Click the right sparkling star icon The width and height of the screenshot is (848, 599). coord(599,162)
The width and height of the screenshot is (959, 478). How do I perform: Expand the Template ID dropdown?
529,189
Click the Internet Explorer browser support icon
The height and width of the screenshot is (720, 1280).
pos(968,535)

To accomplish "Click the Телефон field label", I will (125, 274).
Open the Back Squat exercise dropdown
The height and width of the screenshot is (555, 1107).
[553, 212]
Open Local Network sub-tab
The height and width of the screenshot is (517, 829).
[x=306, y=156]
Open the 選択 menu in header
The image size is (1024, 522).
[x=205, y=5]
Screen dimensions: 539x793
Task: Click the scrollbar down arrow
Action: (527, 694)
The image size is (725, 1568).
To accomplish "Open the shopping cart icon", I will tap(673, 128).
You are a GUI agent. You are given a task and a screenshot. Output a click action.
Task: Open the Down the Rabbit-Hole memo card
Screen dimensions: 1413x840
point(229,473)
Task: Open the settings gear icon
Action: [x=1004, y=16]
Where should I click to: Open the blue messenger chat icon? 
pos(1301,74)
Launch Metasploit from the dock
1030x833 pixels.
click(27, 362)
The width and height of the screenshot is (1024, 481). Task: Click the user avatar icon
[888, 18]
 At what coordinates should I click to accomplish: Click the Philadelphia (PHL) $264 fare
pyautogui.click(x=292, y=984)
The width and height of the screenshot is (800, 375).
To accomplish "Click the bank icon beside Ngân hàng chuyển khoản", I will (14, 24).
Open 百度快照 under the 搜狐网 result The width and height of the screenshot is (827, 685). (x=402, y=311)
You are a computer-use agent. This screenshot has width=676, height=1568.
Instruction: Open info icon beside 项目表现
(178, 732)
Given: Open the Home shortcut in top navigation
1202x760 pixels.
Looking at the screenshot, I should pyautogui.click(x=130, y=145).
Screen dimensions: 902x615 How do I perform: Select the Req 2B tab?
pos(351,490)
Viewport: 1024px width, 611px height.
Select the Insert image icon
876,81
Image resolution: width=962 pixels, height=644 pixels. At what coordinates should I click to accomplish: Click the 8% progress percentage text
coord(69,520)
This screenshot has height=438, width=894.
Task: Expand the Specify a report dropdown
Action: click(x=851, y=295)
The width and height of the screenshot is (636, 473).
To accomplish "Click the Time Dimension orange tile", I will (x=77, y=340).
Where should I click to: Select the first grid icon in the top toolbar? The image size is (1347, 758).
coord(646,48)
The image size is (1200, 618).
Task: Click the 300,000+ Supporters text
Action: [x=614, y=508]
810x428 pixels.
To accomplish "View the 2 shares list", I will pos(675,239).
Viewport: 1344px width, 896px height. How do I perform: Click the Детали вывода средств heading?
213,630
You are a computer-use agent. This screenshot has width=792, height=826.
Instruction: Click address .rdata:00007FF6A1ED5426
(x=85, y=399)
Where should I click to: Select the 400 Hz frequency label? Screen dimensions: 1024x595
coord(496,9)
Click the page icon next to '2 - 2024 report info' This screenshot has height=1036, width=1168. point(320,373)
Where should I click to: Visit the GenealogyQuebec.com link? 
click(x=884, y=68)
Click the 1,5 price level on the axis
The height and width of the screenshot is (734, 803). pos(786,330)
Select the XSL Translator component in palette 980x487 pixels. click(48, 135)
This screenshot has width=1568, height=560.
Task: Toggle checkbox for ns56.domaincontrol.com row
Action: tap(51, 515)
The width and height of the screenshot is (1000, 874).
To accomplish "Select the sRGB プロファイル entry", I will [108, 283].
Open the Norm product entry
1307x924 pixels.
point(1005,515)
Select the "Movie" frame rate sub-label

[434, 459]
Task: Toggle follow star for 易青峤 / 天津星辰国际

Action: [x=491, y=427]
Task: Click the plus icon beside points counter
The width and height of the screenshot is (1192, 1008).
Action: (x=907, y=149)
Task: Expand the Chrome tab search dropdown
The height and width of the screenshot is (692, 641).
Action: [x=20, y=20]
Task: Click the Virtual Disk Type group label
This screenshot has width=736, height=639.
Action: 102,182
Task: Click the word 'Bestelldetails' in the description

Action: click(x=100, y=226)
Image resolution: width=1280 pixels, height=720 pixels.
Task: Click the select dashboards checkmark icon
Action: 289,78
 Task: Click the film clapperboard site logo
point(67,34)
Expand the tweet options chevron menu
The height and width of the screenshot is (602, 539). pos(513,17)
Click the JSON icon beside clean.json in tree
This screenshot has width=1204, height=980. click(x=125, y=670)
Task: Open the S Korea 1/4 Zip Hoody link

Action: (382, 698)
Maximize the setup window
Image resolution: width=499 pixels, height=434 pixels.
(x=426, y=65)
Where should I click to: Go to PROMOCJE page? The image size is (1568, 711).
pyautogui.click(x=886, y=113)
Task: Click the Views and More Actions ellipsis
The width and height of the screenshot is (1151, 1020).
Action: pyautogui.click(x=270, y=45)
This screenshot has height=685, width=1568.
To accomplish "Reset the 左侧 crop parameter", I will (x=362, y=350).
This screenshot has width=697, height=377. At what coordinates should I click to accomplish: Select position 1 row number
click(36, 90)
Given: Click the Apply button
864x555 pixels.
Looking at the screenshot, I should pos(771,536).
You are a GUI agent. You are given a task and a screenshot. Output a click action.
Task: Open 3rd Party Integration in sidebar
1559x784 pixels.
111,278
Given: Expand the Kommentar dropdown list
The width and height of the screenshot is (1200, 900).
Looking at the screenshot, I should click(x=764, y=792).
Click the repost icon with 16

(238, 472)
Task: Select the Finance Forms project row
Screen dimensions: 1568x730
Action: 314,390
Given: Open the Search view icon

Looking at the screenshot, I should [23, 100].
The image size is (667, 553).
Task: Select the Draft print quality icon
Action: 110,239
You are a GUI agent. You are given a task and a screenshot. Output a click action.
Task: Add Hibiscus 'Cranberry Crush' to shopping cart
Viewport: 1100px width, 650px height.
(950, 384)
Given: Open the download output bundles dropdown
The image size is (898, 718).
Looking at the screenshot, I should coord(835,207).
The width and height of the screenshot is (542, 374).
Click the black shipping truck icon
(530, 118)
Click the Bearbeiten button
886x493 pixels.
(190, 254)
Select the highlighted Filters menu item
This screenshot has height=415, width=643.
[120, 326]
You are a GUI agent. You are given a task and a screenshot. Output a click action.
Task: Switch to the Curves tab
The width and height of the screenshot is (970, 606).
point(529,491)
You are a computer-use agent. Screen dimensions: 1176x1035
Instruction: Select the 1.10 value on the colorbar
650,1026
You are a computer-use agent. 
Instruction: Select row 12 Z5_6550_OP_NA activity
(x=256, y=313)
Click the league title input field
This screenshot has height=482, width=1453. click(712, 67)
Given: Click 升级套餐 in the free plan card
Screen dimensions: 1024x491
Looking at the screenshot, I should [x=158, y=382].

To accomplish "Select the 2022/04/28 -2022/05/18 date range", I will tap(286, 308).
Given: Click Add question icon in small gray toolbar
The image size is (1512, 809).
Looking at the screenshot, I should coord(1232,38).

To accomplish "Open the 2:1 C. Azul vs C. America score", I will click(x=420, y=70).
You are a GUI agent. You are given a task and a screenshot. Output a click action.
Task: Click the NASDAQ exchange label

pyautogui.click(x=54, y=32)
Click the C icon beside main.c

+ + + +

What is being asked: Go through the entries above and copy every line containing "shopping".

Exercise solution:
To accomplish "Open the shopping cart icon", I will tap(673, 128).
Task: Add Hibiscus 'Cranberry Crush' to shopping cart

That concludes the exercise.